** Activity **
Please retype the data in full and exactly; the pictures are not part of the copy.

** Data **
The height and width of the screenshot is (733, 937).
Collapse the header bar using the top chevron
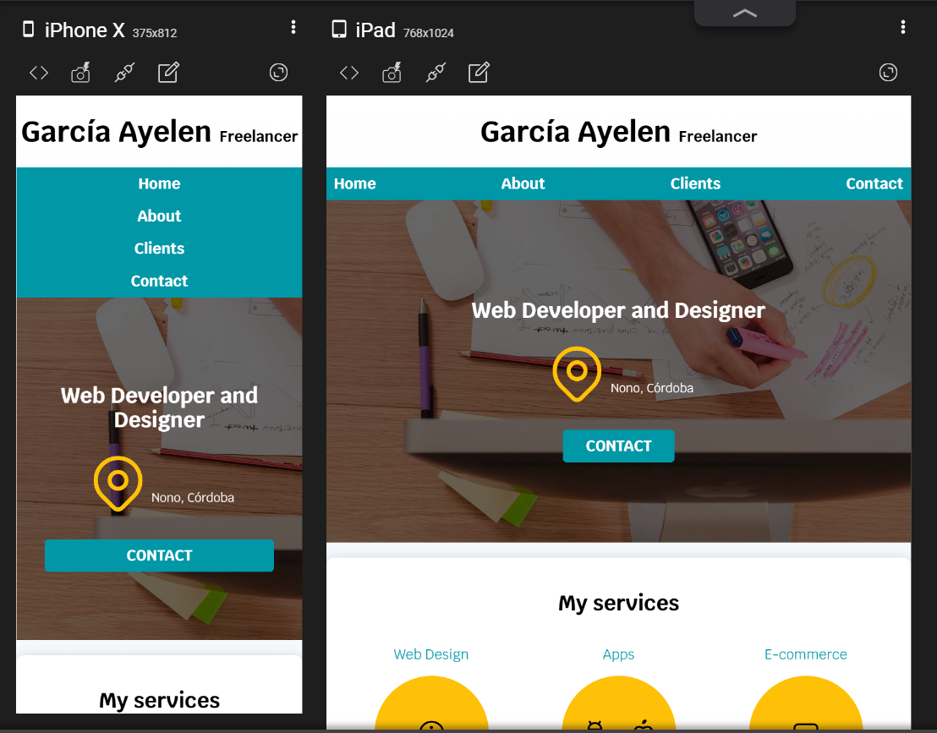pos(744,13)
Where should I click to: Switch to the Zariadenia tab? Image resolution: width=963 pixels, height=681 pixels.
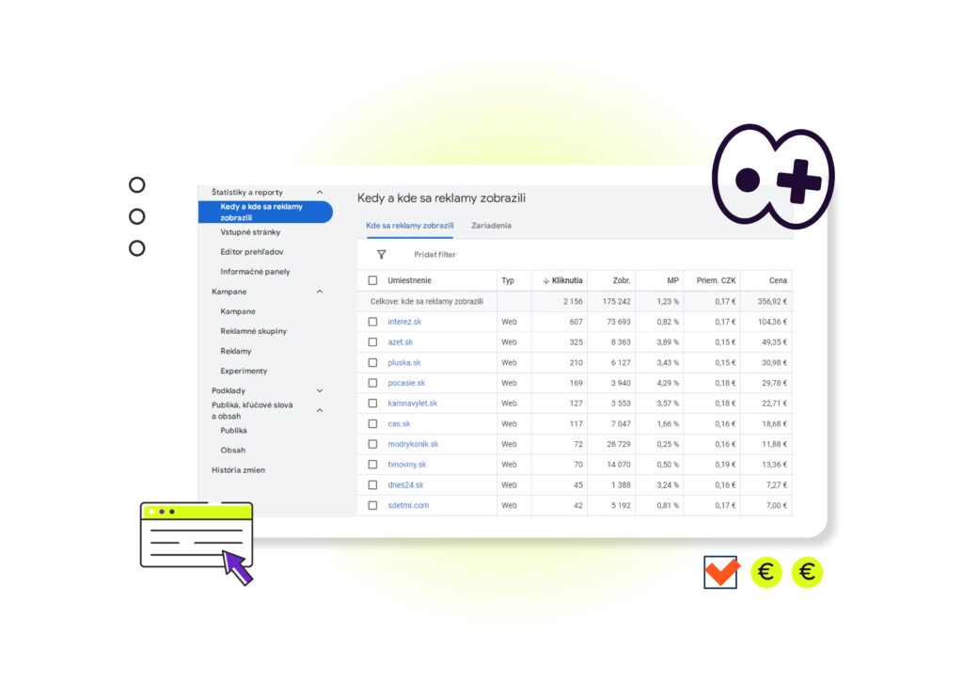pyautogui.click(x=491, y=226)
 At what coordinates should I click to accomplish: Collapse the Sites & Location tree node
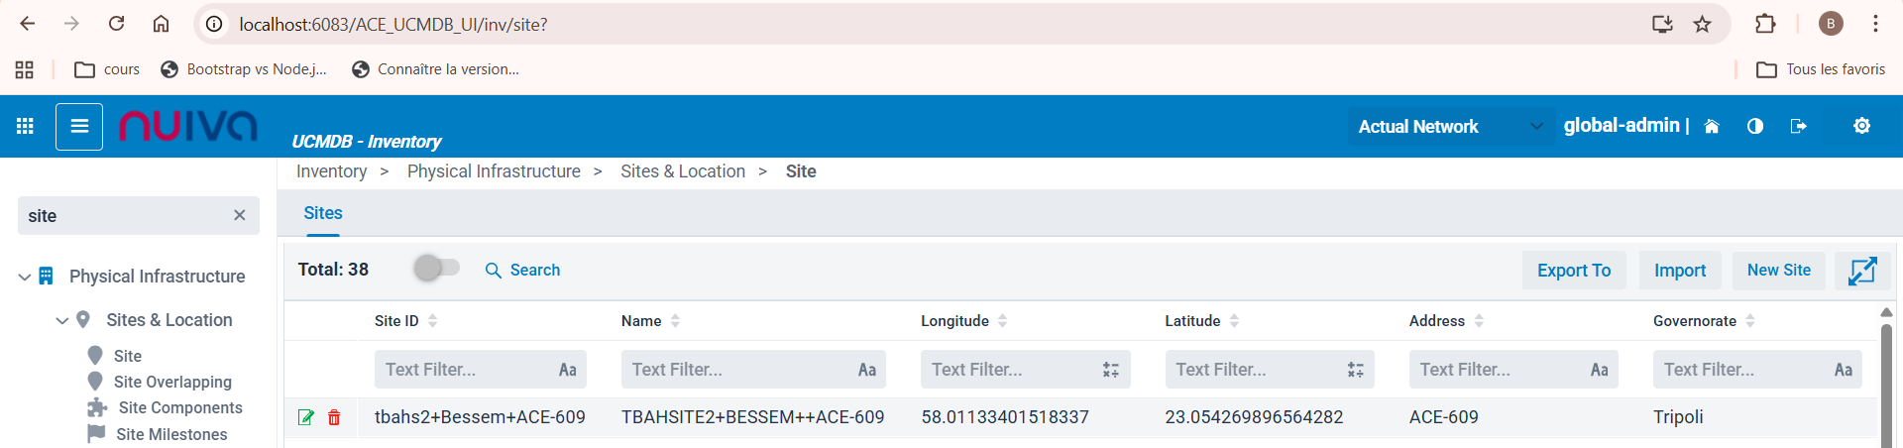62,320
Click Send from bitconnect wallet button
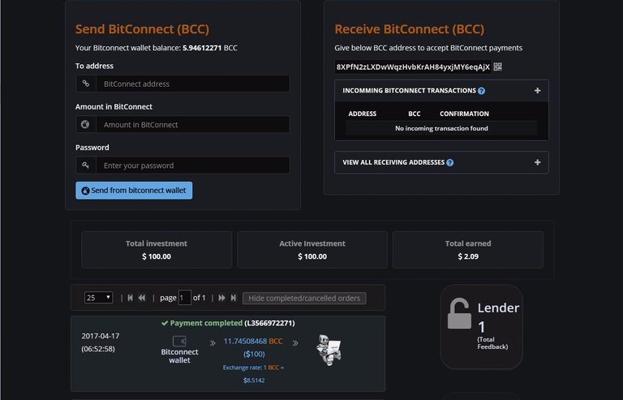623x400 pixels. [134, 191]
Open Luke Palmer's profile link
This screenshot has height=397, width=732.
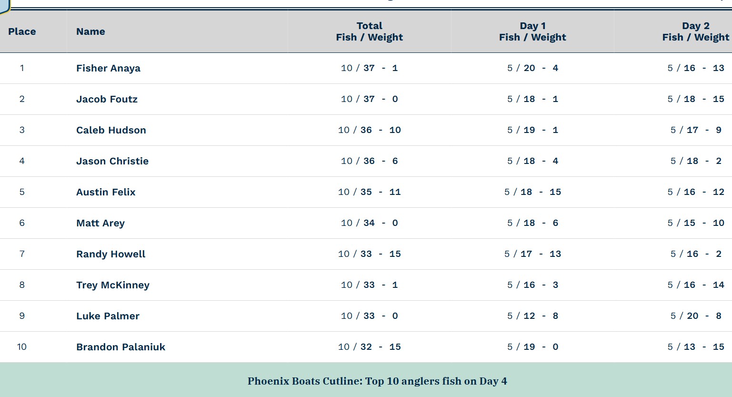click(108, 316)
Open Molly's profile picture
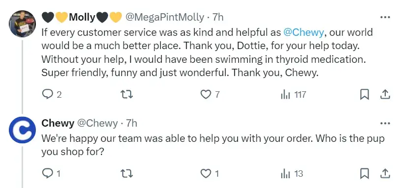Viewport: 402px width, 188px height. 22,24
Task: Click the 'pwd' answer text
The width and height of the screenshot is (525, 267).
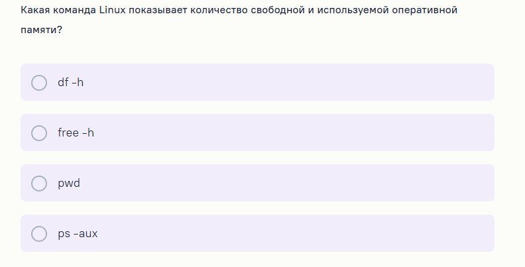Action: tap(69, 183)
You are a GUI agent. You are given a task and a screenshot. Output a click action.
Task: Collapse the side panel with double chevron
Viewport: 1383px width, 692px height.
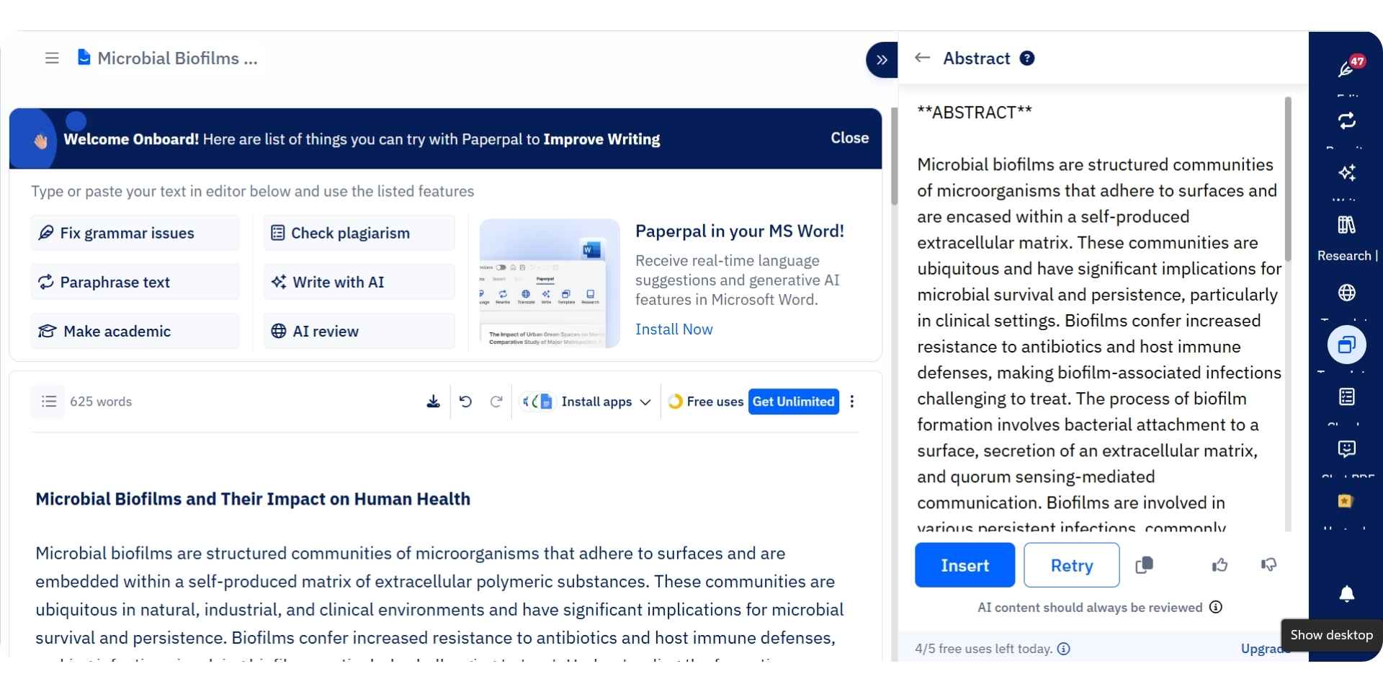click(x=881, y=60)
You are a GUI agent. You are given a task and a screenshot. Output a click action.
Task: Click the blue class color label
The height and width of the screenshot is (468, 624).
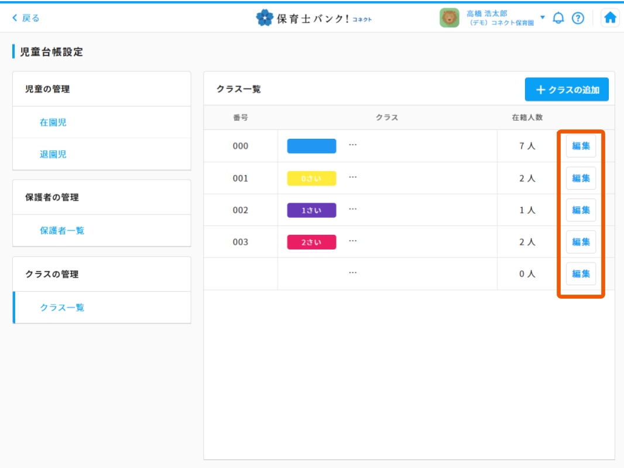pos(311,146)
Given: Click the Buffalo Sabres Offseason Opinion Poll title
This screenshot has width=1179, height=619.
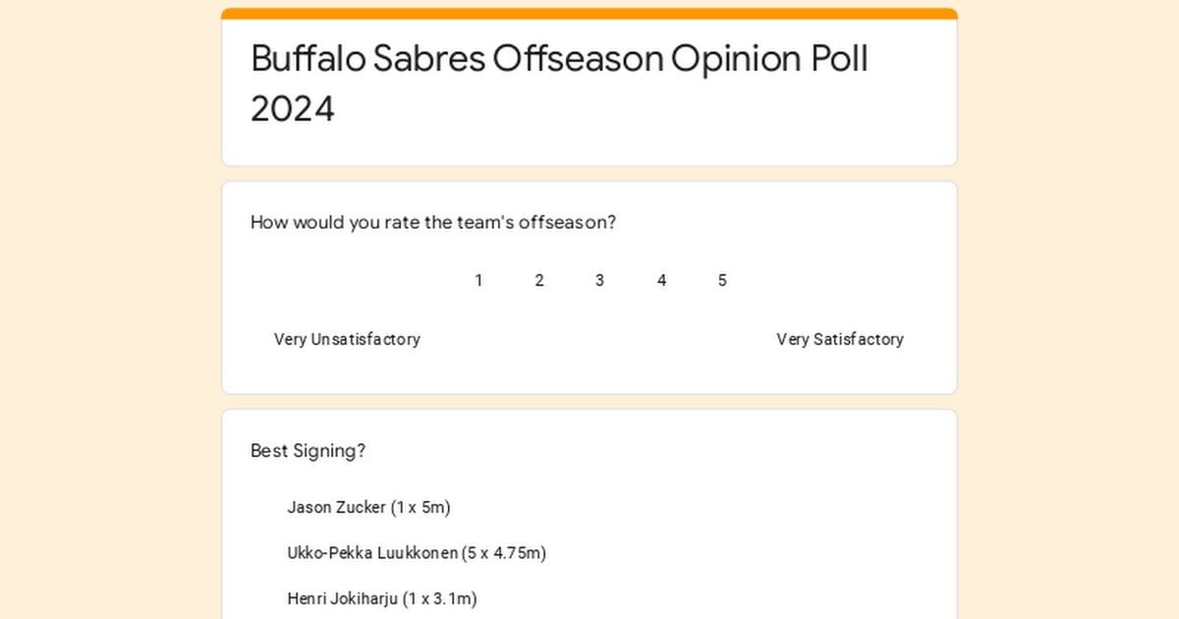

** Answer space **
The height and width of the screenshot is (733, 937).
Collapse the header bar using the top chevron
pos(744,13)
Where should I click to: Switch to the Zariadenia tab? Image resolution: width=963 pixels, height=681 pixels.
pyautogui.click(x=491, y=226)
 At what coordinates should I click to accomplish: Collapse the Sites & Location tree node
62,320
Click Send from bitconnect wallet button
623x400 pixels. [134, 191]
Open Luke Palmer's profile link
This screenshot has height=397, width=732.
click(108, 316)
Open Molly's profile picture
Viewport: 402px width, 188px height. 22,24
Task: Click the 'pwd' answer text
The width and height of the screenshot is (525, 267).
Action: tap(69, 183)
You are a GUI agent. You are given a task and a screenshot. Output a click action.
Task: Collapse the side panel with double chevron
Viewport: 1383px width, 692px height.
click(x=881, y=60)
You are a GUI agent. You are given a task and a screenshot. Output a click action.
Task: Click the blue class color label
The height and width of the screenshot is (468, 624).
pos(311,146)
Given: Click the Buffalo Sabres Offseason Opinion Poll title
This screenshot has width=1179, height=619.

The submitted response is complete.